4.   Why did Dr. Perry tell Amber that she didn’t have to meet with him and she shouldn’t trust him until she knew him better?

5.   Why did Amber try to get her abuser to drink alcohol and sometimes appear to “encourage” the abuse? What does this tell us about the importance of control to coping with trauma?

6.   Should “triggers” always be avoided, or should survivors gradually learn to cope with them? Why?

7.   What types of drugs produce experiences similar to dissociation? To hyperarousal? Why might these similarities put trauma survivors at increased risk for addiction?

8.   What gender differences are there in the dissociative response, and how might these affect your efforts to calm students and help them be prepared to learn?

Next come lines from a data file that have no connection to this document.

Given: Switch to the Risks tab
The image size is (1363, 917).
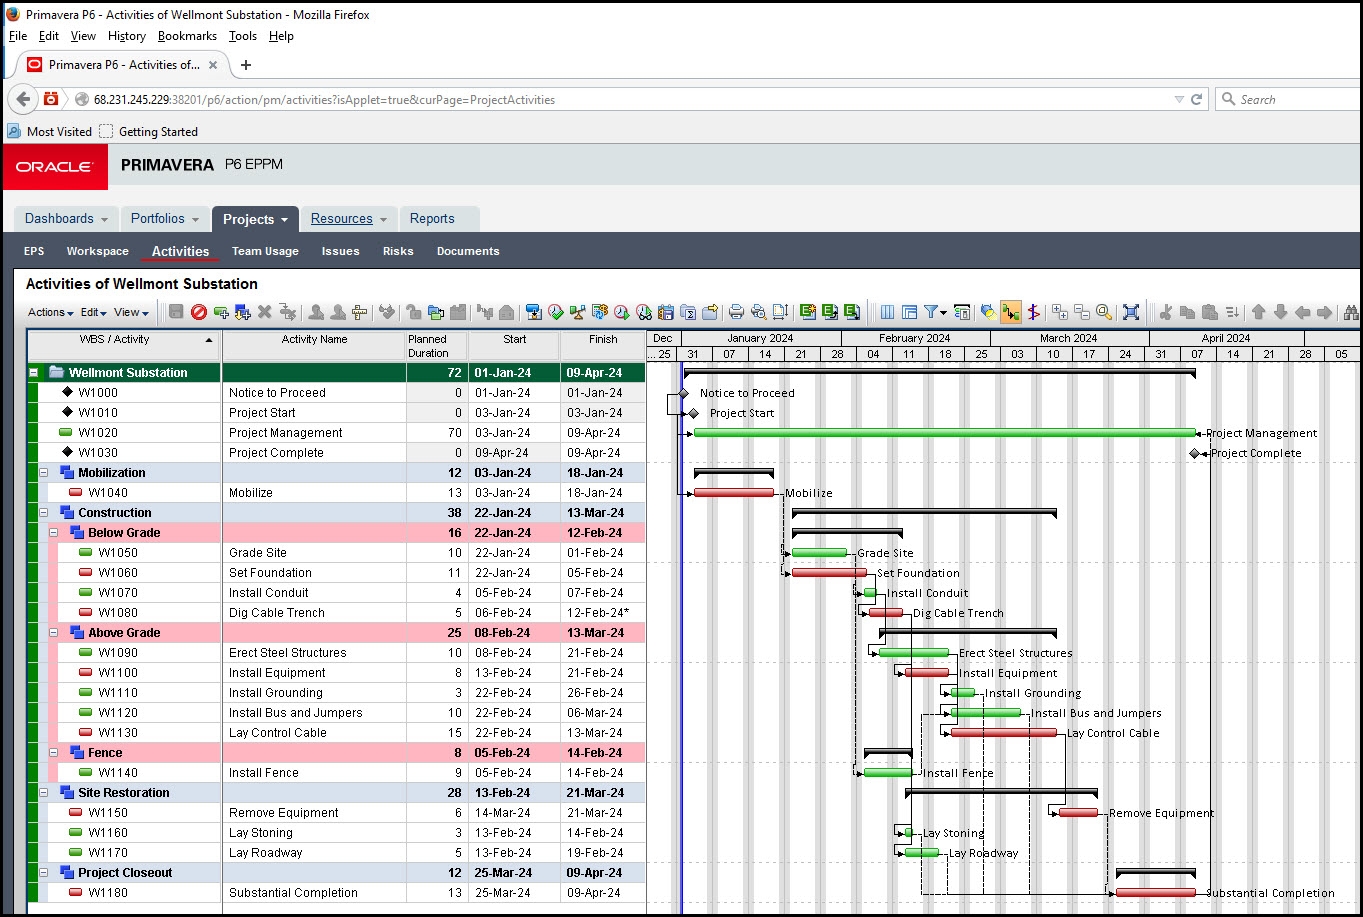Looking at the screenshot, I should (398, 251).
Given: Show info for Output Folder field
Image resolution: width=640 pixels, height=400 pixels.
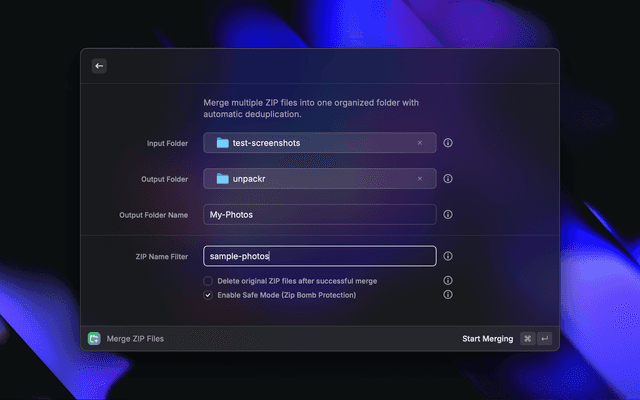Looking at the screenshot, I should [448, 179].
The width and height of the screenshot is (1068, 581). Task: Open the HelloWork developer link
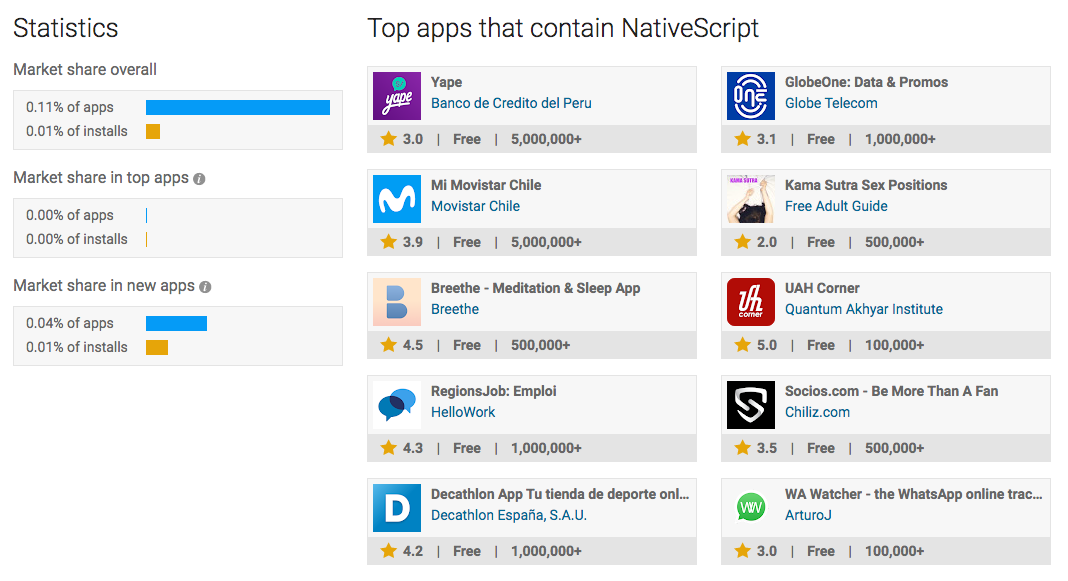point(463,412)
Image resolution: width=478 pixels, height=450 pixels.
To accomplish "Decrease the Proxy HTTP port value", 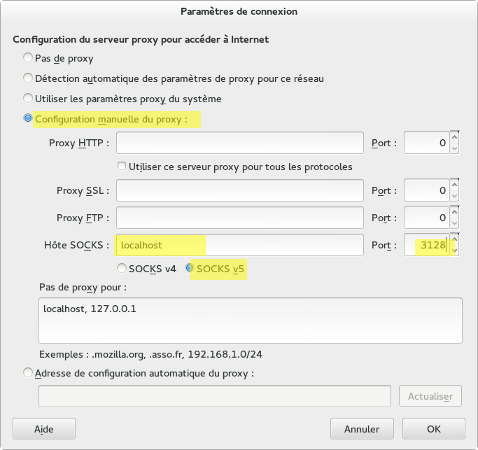I will [x=454, y=149].
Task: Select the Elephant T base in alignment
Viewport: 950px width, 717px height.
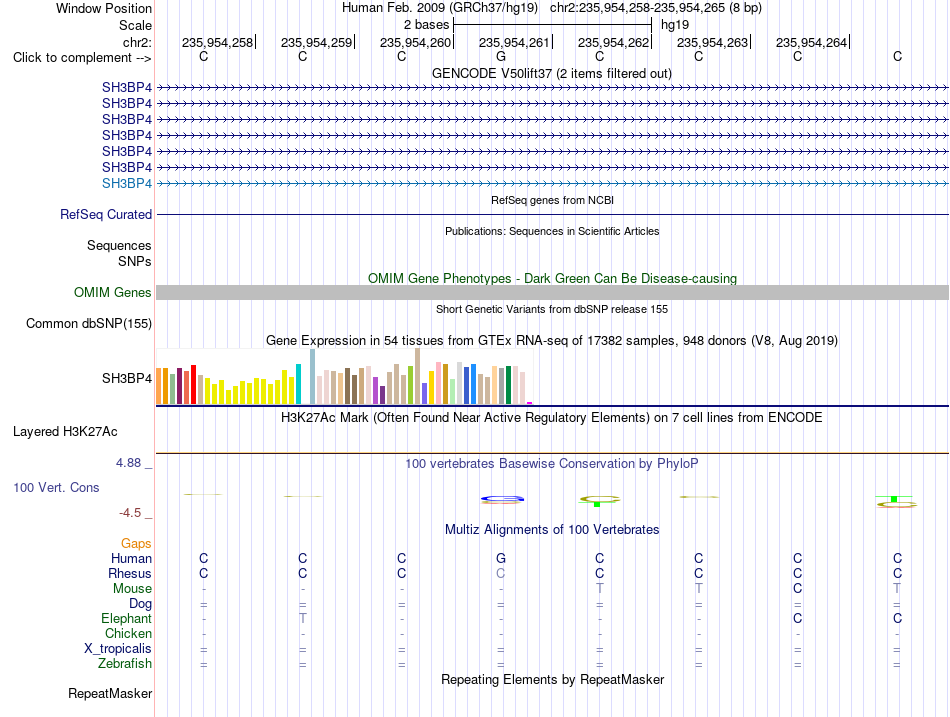Action: pyautogui.click(x=302, y=618)
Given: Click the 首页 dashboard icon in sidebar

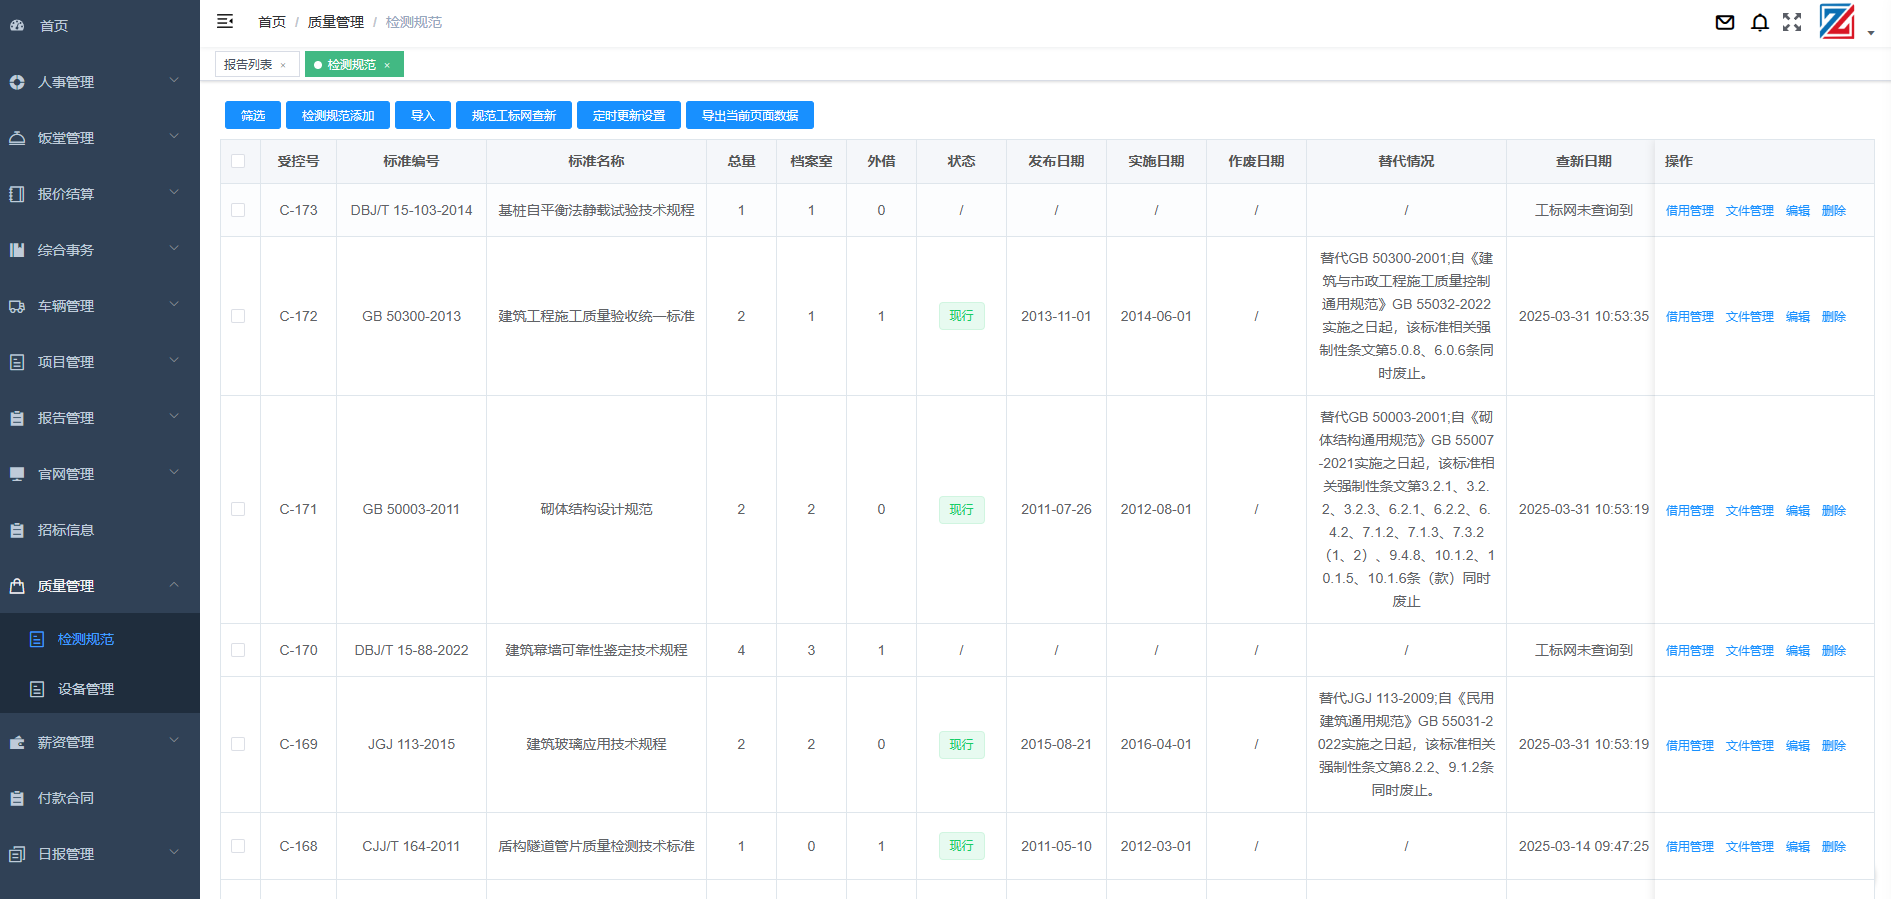Looking at the screenshot, I should pos(17,25).
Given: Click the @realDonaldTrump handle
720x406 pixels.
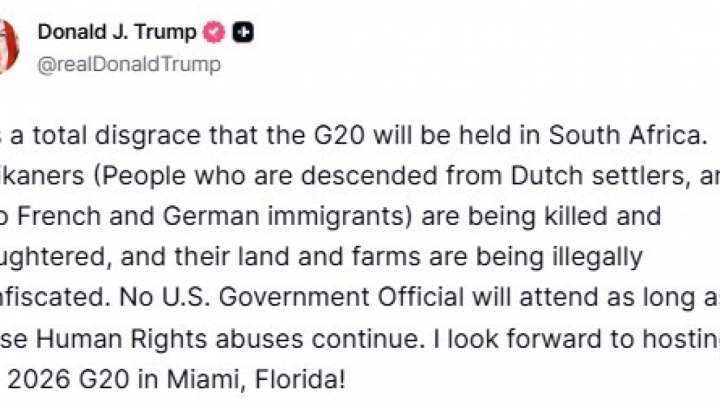Looking at the screenshot, I should pyautogui.click(x=129, y=65).
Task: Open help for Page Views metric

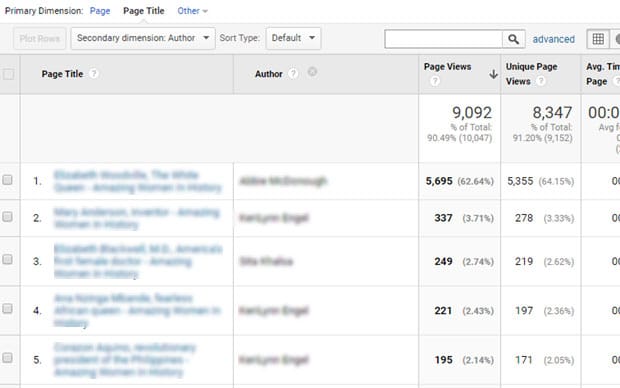Action: coord(435,81)
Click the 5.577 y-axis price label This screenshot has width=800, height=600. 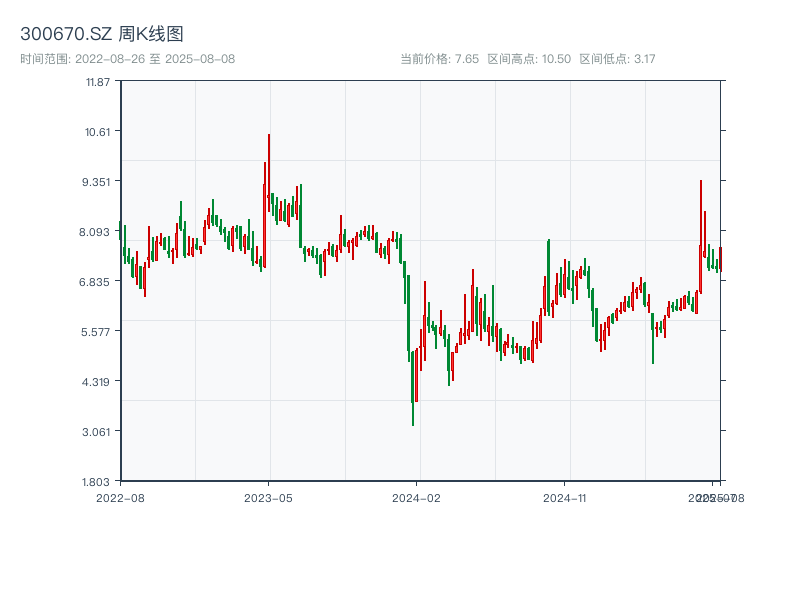coord(98,331)
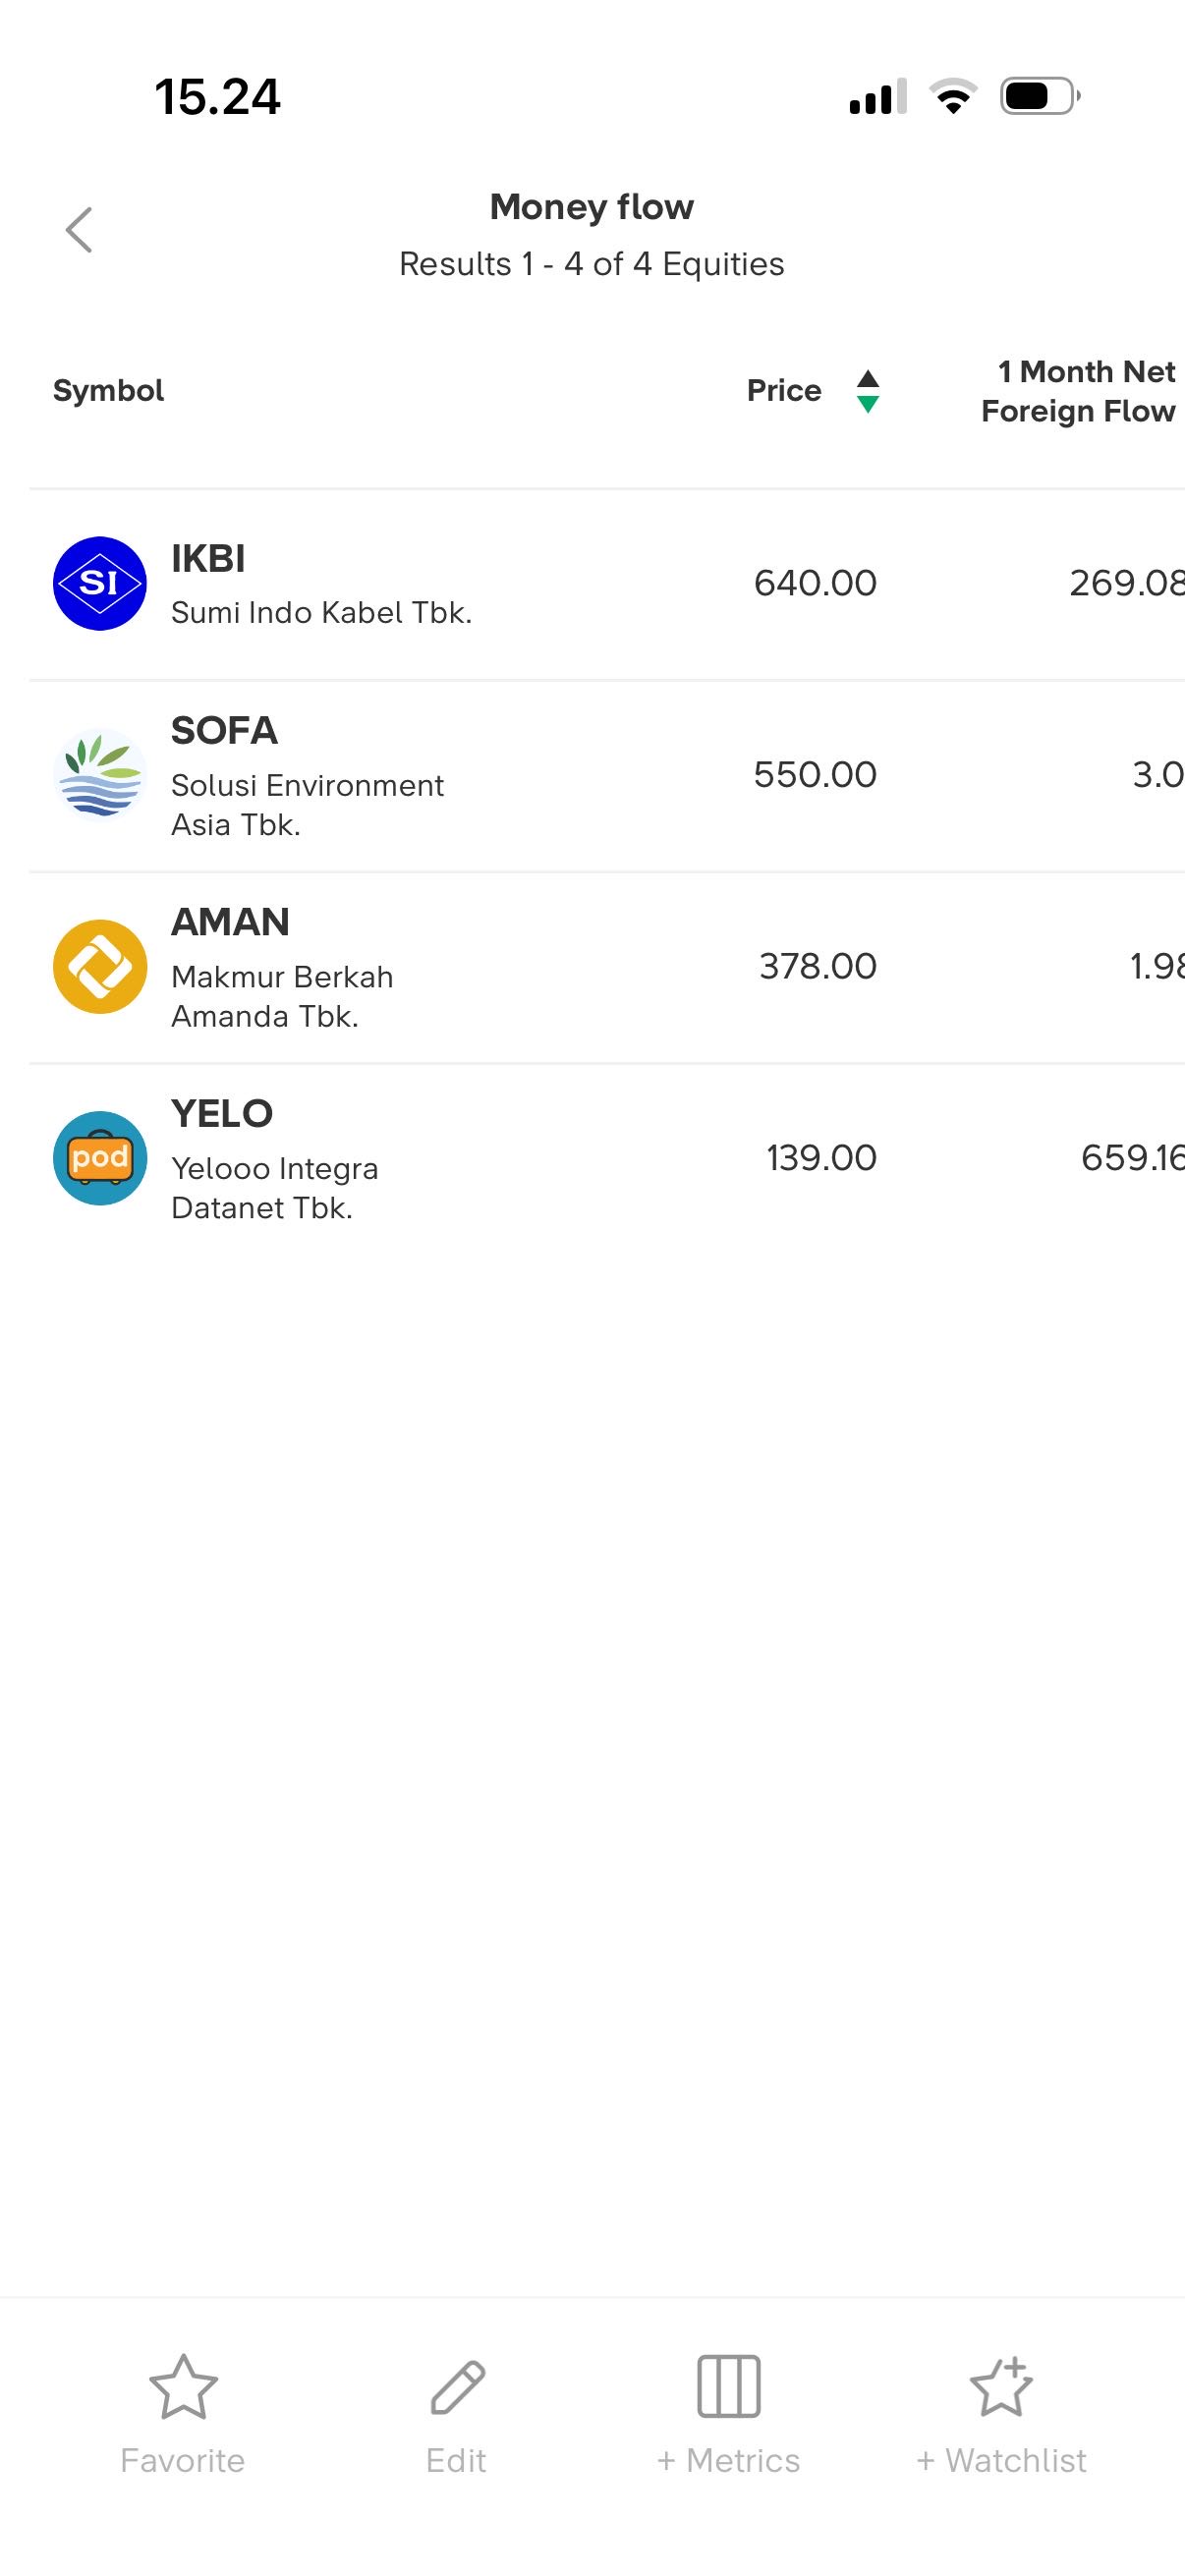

Chapter Nine: “Mom Is Lying. Mom Is Hurting Me. Please Call the Police.”

Chapter Ten: The Kindness of Children

1.   What is “splintered development” and what makes it so frustrating for parents and teachers?

2.   What is the best way to help a child who may act appropriately in some situations, but revert to the behaviors of a much younger child in other cases?

3.   Why does stress in particular tend to push children to act in less mature ways?

4.   Why was it so important to get peer support for Peter, and why was teaching the whole class—and not just Peter himself—a better approach?

Chapter Eleven: Healing Communities

1.   Why are supportive relationships so critical to mental and physical health, and how does this reflect the way our stress systems are wired during childhood?

2.   What can you do to increase the number and quality of the relationships that the children in your life have?

3.   How can your community become more supportive of traumatized children? List concrete changes that can be made in order to support relational health.